Dataset entries:
--*--
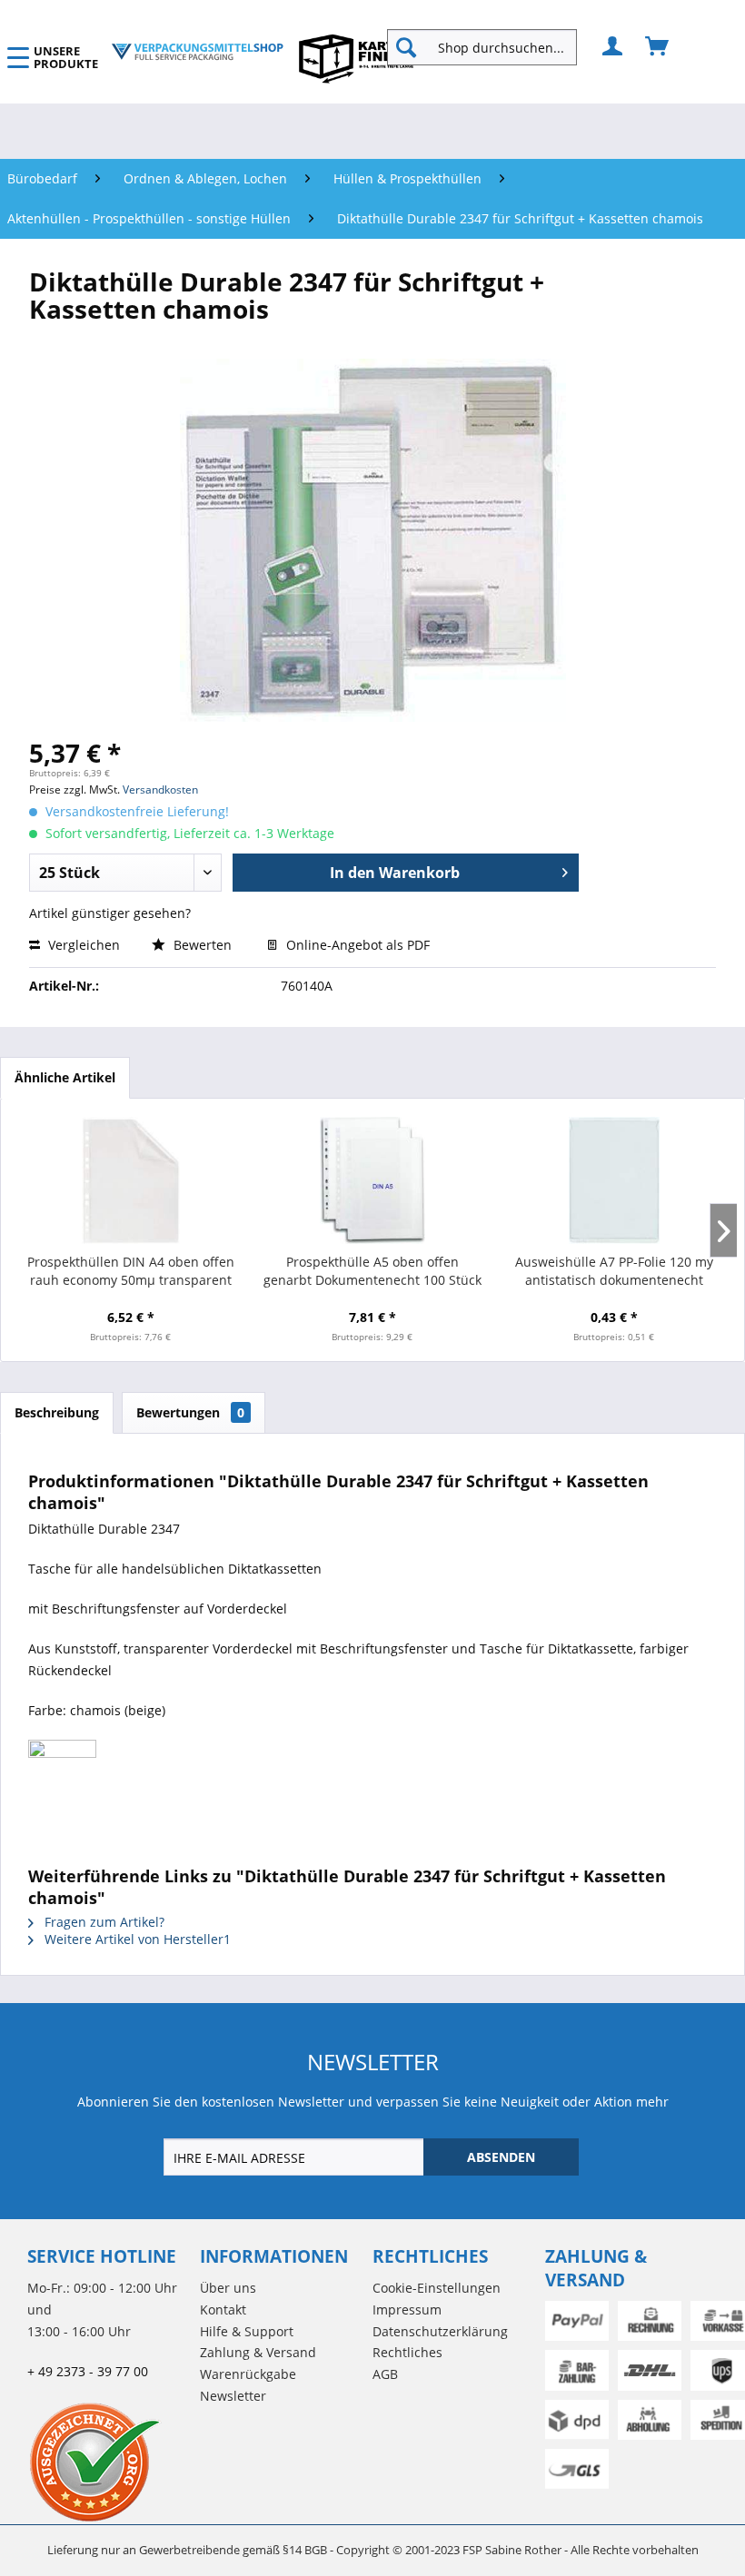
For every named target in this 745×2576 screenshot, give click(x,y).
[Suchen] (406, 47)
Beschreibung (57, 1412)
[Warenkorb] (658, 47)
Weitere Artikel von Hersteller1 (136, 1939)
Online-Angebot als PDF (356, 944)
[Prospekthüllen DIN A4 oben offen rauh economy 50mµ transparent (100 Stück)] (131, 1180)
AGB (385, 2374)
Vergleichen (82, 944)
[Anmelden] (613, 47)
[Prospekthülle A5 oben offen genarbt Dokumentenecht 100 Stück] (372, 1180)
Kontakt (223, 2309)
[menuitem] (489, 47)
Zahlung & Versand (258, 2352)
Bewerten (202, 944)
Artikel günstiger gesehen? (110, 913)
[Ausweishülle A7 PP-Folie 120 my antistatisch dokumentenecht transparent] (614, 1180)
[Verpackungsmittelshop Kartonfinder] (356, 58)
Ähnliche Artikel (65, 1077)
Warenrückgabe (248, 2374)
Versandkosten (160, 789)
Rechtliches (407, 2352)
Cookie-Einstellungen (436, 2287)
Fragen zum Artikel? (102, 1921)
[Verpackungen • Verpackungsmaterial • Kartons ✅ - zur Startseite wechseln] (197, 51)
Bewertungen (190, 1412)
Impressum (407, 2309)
--*--
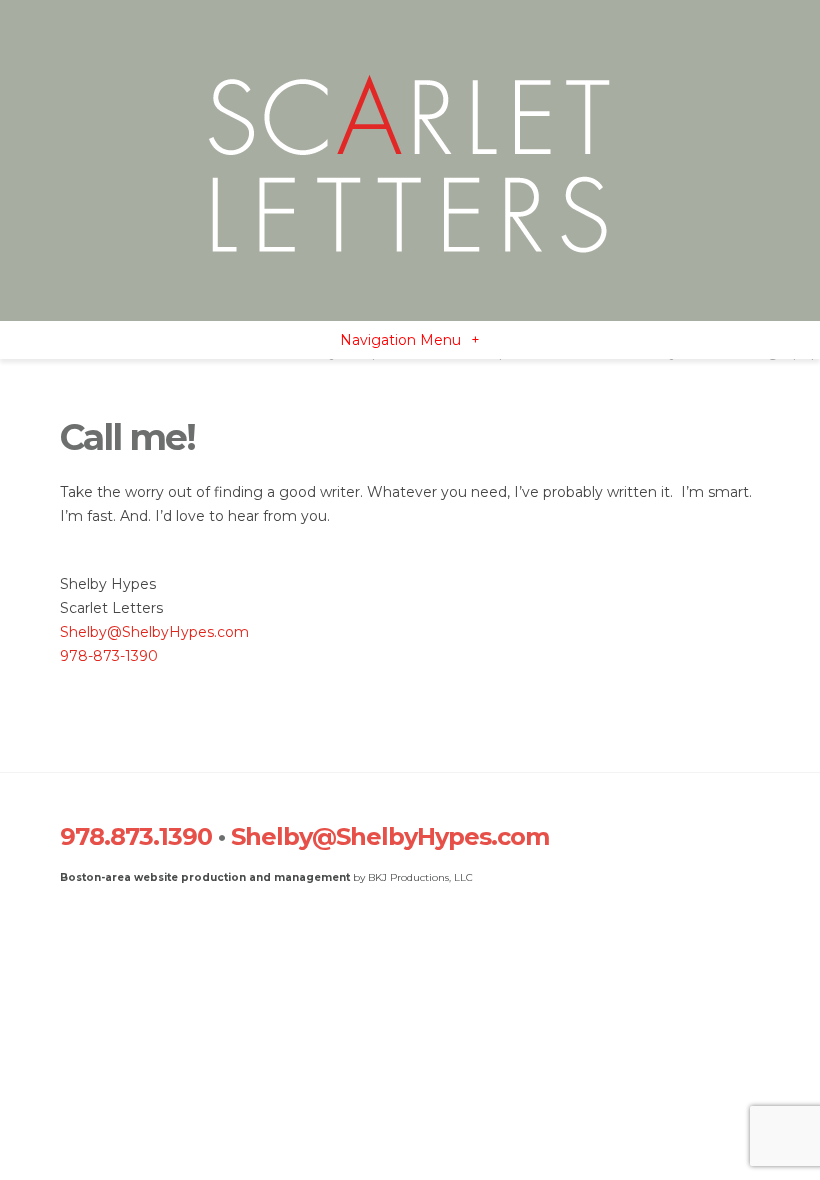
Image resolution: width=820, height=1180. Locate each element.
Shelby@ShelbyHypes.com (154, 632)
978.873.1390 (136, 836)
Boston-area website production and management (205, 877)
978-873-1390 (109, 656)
--*--
### What is expected
Within the records above, tally the lines that contain "Artikel". Give the total and nothing more.

### Problem solution
4